《OpenStack高可用集群（上册）：原理与架构》—1.4 业务系统高可用性概述

1.4　业务系统高可用性概述

对于企业级用户而言，业务系统的高可用性（High Availability，HA）和容灾恢复（Disaster Recovery，DR），即通常所说的HADR是必须的，也是任何需要进入企业级应用的IT架构无法回避的问题，不管是传统IT架构，还是新型的云计算架构，都要面临如何实现HADR的过程。

图1-17　云计算进阶路线

1.4.1　业务系统高可用性

高可用性是确保企业重要业务系统持续性和非中断性运行的关键，高可用性是指本地系统在某个软硬件模块出现计划内停止运行或非计划内故障的情况下，基于本地系统的应用仍能继续提供访问的能力，并且这种非计划内的故障是随机的，可能是业务流程、物理设施或者IT软/硬件的故障。关于高可用性，最简单的描述就是企业某一台或几台服务器宕机了，但是企业用户却完全感觉不到应用访问上有何异常。通常，关键业务系统的高可用性需要由多台物理服务器提供的集群构成，一旦其中某台服务器宕机了，则在该服务器上运行的服务就会启动故障切换（Failover）。业界最常见的双机故障切换便是IBM的PowerHA，HA集群节点之间通过以太网络或者SAN网络（不是必须的）以及磁盘心跳进行彼此通信，一旦集群管理软件检测到某台服务器出现了网络或系统层面的故障，就会触发集群的Failover操作，将故障节点上的应用切至正常节点运行。在HA故障切换过程中，有两个切换成本维度是在设计高可用时必须考虑的：

RTO。RTO（Recovery Time Objective）是指故障恢复的时间，衡量的是故障恢复时间的快慢维度。RTO的最佳值是0，即故障被立即恢复，中间没有任何中断的时间；最坏情况便是无穷大，即故障后的服务永远恢复不了。通常RTO值为0和无穷大的情况都极少出现，RTO正常值的单位一般为秒和分钟，从几秒到几分钟不等，主要根据业务系统的软硬件和集群架构设计来决定。

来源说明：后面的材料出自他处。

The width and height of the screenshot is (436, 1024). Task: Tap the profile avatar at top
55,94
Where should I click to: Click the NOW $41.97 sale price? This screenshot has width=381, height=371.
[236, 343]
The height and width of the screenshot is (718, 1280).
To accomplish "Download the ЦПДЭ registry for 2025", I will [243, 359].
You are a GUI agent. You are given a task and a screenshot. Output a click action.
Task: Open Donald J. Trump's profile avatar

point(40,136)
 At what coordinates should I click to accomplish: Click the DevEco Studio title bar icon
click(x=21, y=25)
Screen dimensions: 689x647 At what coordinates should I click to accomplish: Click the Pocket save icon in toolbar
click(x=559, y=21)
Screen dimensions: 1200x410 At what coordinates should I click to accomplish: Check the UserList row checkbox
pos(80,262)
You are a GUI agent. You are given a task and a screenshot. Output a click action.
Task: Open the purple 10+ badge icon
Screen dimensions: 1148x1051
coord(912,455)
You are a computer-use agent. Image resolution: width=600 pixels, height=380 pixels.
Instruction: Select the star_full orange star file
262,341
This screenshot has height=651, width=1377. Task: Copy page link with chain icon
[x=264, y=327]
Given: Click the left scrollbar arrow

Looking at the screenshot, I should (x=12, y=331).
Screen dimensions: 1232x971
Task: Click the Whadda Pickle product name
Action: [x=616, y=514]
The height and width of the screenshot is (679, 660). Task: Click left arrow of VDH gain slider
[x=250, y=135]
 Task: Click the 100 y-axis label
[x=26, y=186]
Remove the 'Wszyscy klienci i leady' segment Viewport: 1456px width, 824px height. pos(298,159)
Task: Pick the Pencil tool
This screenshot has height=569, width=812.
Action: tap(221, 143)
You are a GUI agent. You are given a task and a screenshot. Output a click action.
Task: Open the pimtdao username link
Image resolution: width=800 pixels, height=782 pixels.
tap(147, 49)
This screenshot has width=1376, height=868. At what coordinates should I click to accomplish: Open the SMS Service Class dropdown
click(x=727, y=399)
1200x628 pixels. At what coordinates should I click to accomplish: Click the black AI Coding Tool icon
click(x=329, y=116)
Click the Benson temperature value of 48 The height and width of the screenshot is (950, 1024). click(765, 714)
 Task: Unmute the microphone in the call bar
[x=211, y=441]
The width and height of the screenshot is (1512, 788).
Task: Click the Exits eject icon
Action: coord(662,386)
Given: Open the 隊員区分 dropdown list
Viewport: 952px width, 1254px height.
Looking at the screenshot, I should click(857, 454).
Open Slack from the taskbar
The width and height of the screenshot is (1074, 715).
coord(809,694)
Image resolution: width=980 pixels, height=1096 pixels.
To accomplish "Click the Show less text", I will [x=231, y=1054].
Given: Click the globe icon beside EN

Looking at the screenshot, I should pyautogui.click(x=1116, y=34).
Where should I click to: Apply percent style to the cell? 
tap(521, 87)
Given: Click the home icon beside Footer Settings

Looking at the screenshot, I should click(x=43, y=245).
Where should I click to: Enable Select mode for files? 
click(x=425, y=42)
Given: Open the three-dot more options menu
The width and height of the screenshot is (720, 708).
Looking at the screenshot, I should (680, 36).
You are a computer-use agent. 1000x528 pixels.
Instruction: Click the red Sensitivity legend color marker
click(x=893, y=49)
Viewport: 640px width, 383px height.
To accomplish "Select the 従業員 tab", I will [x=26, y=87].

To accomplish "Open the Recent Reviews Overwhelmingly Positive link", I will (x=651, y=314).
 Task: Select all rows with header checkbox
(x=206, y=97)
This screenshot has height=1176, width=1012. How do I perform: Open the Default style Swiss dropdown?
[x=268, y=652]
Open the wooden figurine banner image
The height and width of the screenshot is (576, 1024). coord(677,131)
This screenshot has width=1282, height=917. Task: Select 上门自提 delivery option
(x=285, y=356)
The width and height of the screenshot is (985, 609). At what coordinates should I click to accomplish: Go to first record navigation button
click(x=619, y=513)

RPO。RPO是指数据恢复的程度，衡量的是故障后数据恢复的完整性维度，数据恢复涉及企业的备份恢复及容灾策略，理想情况下，RPO的值为0，即没有任何数据丢失，恢复后使用的是同步的数据，如果RPO大于0，则意味着恢复后有数据丢失，例如RPO＝1，则意味着恢复后将会丢失一天的数据。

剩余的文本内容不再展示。